Black Beans
Black Beans ranks 7th on the list of foods high in iron. According to the USDA, boiled black beans provide 3.61 mg of iron per cup, making them a great source of iron. Pair them with healthful foods like kale, bell peppers, broccoli, or cauliflower to boost iron absorption. Those foods are abundant in vitamin C, which aids in the absorption of non-heme iron, according to MedlinePlus. Toss beans into a salad, make a dip with them to eat with raw vegetables, or toss them into a stir-fry. The possibilities for using a can of black beans in a meal are numerous! If you want a little more variety, kidney, pinto, and fava beans all contain iron, according to the USDA.
Black beans in cans are a nutrient-dense food with a long list of health advantages. Canned meals, on the other hand, have some drawbacks. For starters, they're usually high in salt because it's added during the canning process. One cup (180 grams) of canned black beans, for example, has 27% of the daily value for salt.

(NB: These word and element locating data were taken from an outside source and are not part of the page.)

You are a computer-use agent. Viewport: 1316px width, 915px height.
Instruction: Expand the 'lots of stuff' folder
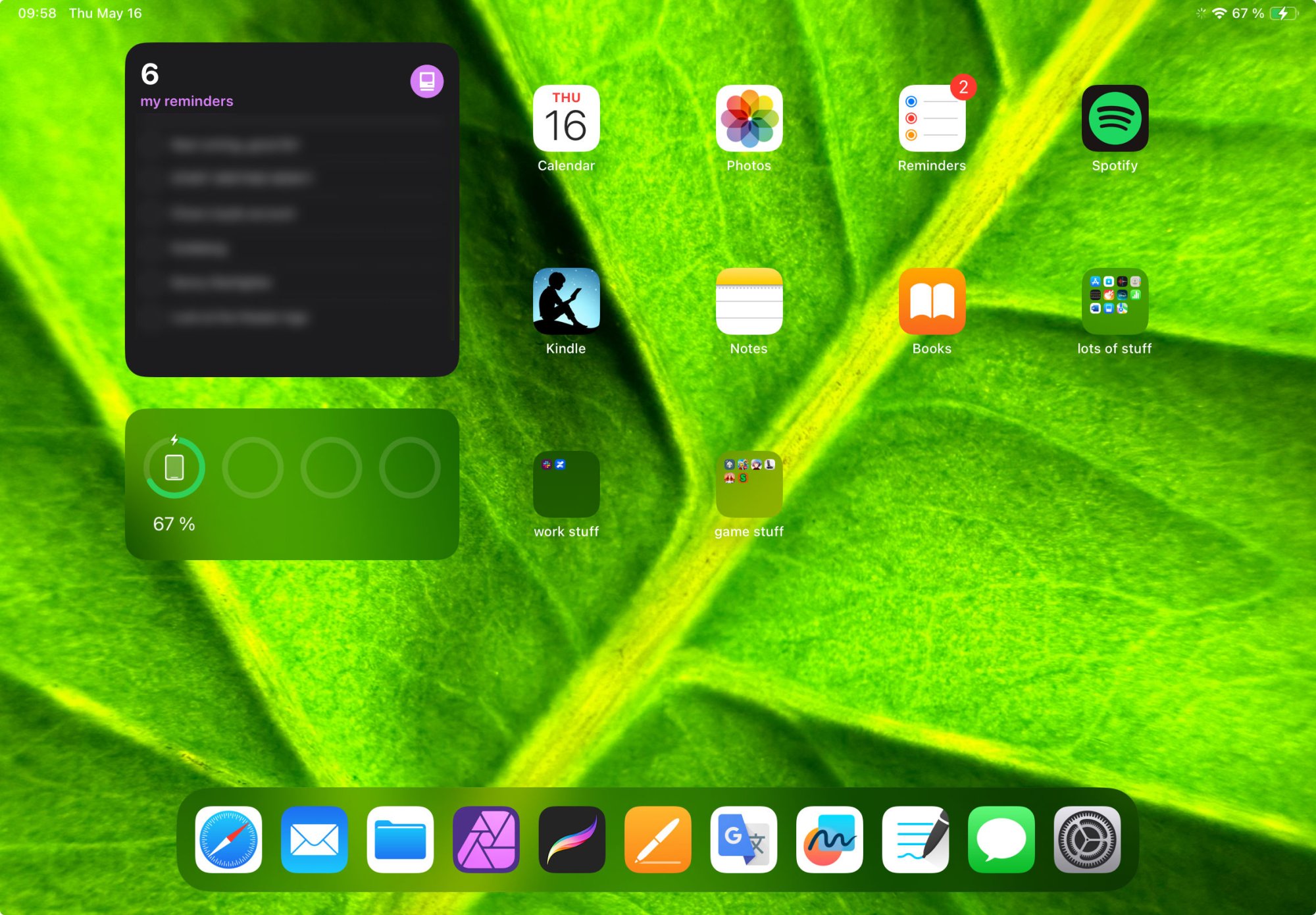pos(1115,301)
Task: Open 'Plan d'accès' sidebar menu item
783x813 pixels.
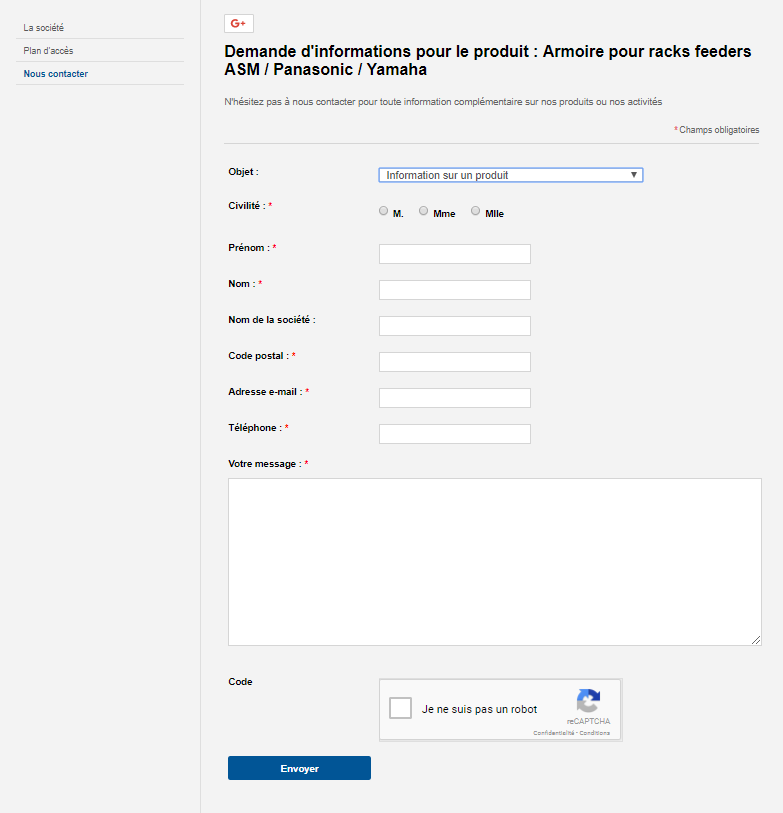Action: (x=48, y=51)
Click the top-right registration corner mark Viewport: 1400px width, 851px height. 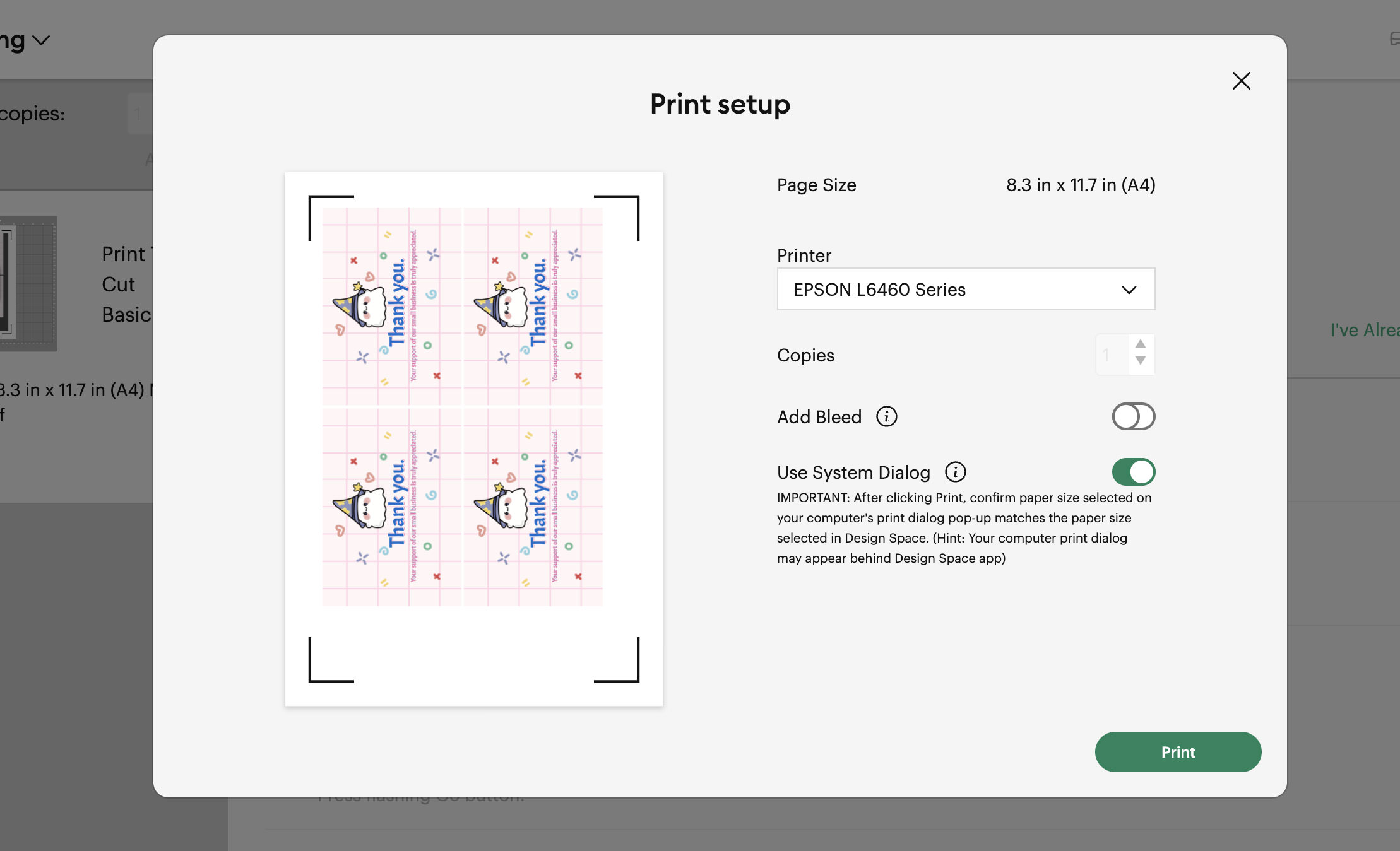point(617,218)
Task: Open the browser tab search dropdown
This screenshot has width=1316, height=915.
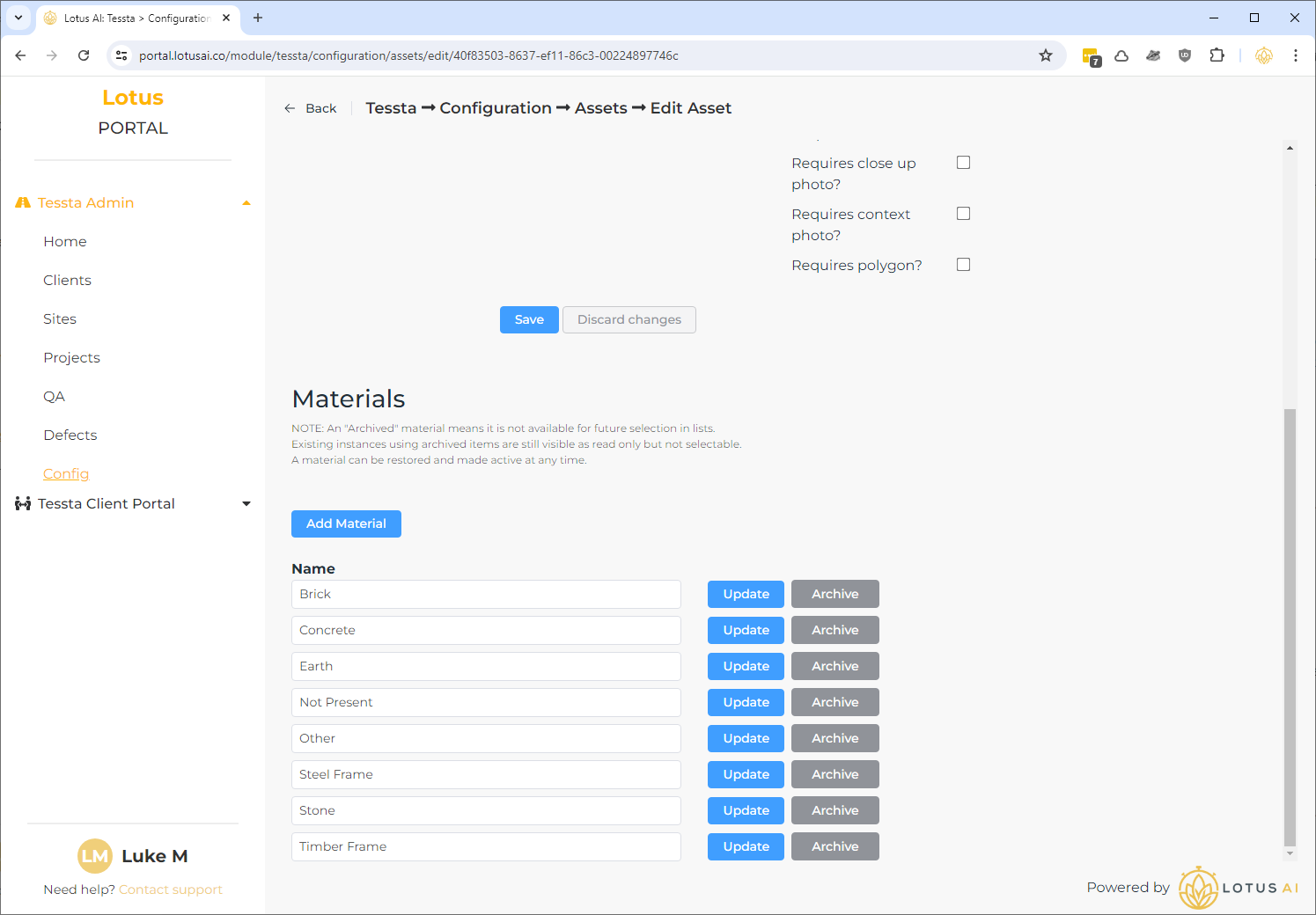Action: coord(18,18)
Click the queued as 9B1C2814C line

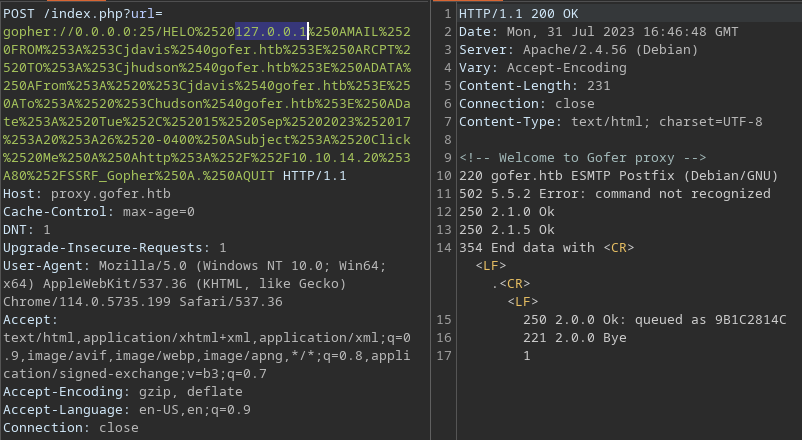[655, 320]
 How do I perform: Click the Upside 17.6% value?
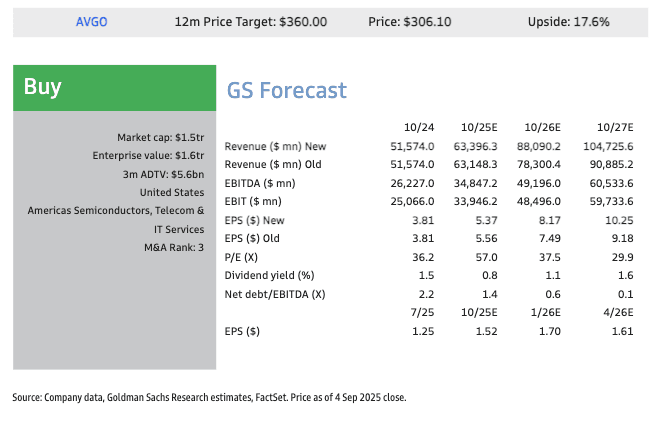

While your body need salt for a variety of activities, persons with salt sensitivity may experience an increase in blood pressure if they consume too much of it. Nonetheless, research suggests that draining and rinsing canned beans reduces the salt amount significantly. Otherwise, try to stick to low-salt options. Second, bisphenol A (BPA), a synthetic chemical used as a protective liner inside metal-based food and beverage cans, may be present in canned foods.